楚惜風仰天大笑:「我楚惜風縱橫天下十數年,何曾聽令過誰!你今晚若有本事攔的下我,儘管來吧!」話未完,人隨風起,反手一劍朝逼近的東方棄刺來。東方棄看似毫無知覺,身子直往金翎劍撲去。
雲兒跟著魏司空、馮陳褚衛一行人也來了,遠遠地見了,大驚失色,率先衝了過去,放聲大叫:「東方,小心!」眼瞅著他衣服都挨到劍尖了,哪知他身形突地一變,硬生生橫移開來,腳下毫不留情朝楚惜風心窩踢去。
楚惜風本應該往後避開才是,他咬牙拼著硬捱東方棄這一腳,身體往旁邊一滾,越過東方棄的防守,轉了個彎直往雲兒的方向滾來。東方棄見了,大叫不好,急道:「雲兒,快跑!」
雲兒看見一道腳影朝自己踢來,連忙翻身避開。哪知道楚惜風真正的殺**手鑭卻是隨後刺來的金翎劍,趁她往旁邊躍開的空當,一劍架在她脖子上,只要再動半分,劍刃便可割斷喉嚨。她嚇得僵在原地,瞪著眼珠子,連呼吸都忘了。
楚惜風將她雙手反剪,隨手點了她穴道,對著眾人笑道:「太子殿下,東方兄弟,在下不才,要先行一步了,煩請這位雲兒姑娘送一送。」燕蘇和東方棄急剎住身影,看著面露痛苦之色的雲兒,又看了看他,均沒有說話。
隨後趕來的馮陳二話不說,做了個手勢,眾多玄衣鐵衛立即取下背上的弩箭,迅速圍成半月形,箭頭全衝著楚惜風,只待燕蘇一聲令下,箭如雨下,將他一舉擒殺。這樣近距離的弩箭,力道奇大,饒你武功再高,避得開一兩枝,躲不開無數枝,除非週身築起一道銅牆鐵壁,刀槍不入。
東方棄見他們想不顧雲兒安危,合力擊殺楚惜風,大急,垂首求道:「殿下,雲兒雖然身份低賤,命不足惜,可是,念在她曾不顧安危救過您的份上,請殿下三思。」轉過頭來對楚惜風說:「想當年,金翎劍楚惜風何等的英雄,仗劍行天下,縱橫江湖間,從未聽說過有欺凌弱小之舉,今日為何挾持一名手無寸鐵的弱質女流?」
楚惜風微微笑道:「性命攸關,哪管得了那麼多。再說了,這位雲兒姑娘,可不是什麼弱質女流,比鼎鼎有名天下無雙的龍泉劍和蝶戀劍加起來還管用呢。」燕蘇勃然色變,喝道:「楚惜風,你太狂妄了!」他生平最討厭被人威脅。

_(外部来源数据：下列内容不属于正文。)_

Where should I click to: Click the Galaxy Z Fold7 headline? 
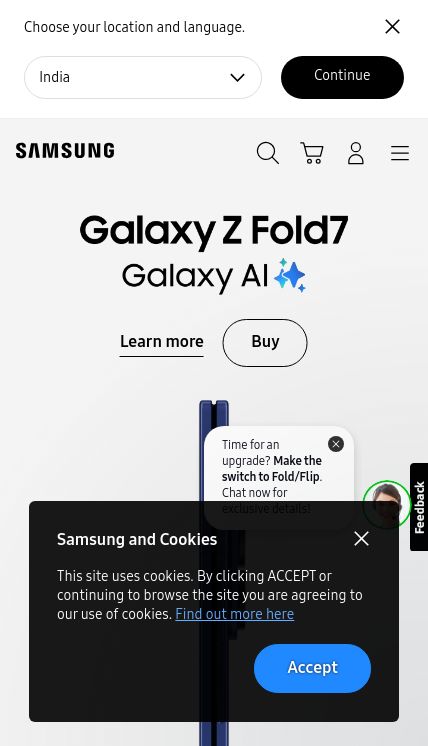(214, 231)
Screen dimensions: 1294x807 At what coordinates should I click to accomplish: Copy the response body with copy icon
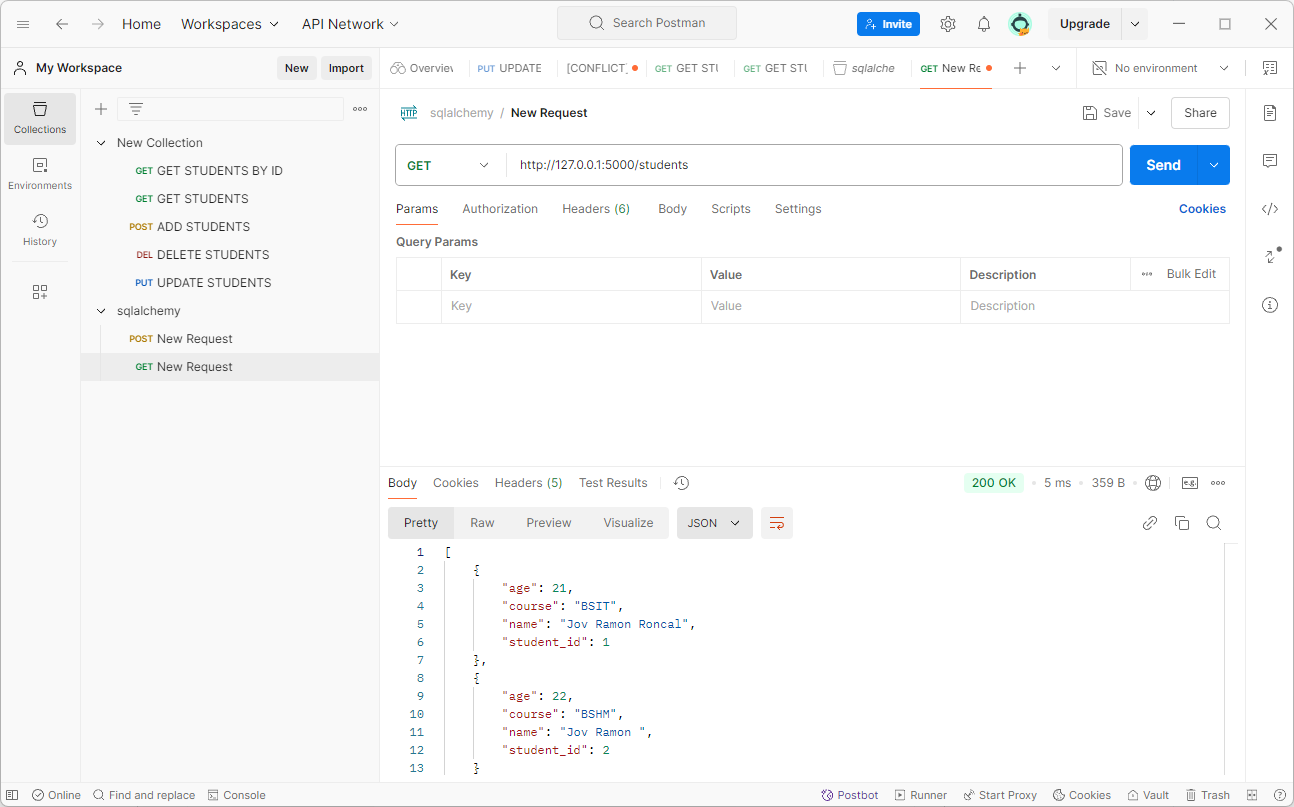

馮陳見主子半晌沒動靜,急了:「公子,抓住刺客找出背後主謀要緊。」站在旁邊的魏司空連忙捅了他一下,示意他別亂說話。雲兒眼睛眨也不眨看著燕蘇,疼的滿眼是淚,發不出聲音,以唇形不斷喊:「不要,不要——」連連搖頭。心想完了完了,這個人向來狠辣無情,只怕自己再怎麼求他都沒用了。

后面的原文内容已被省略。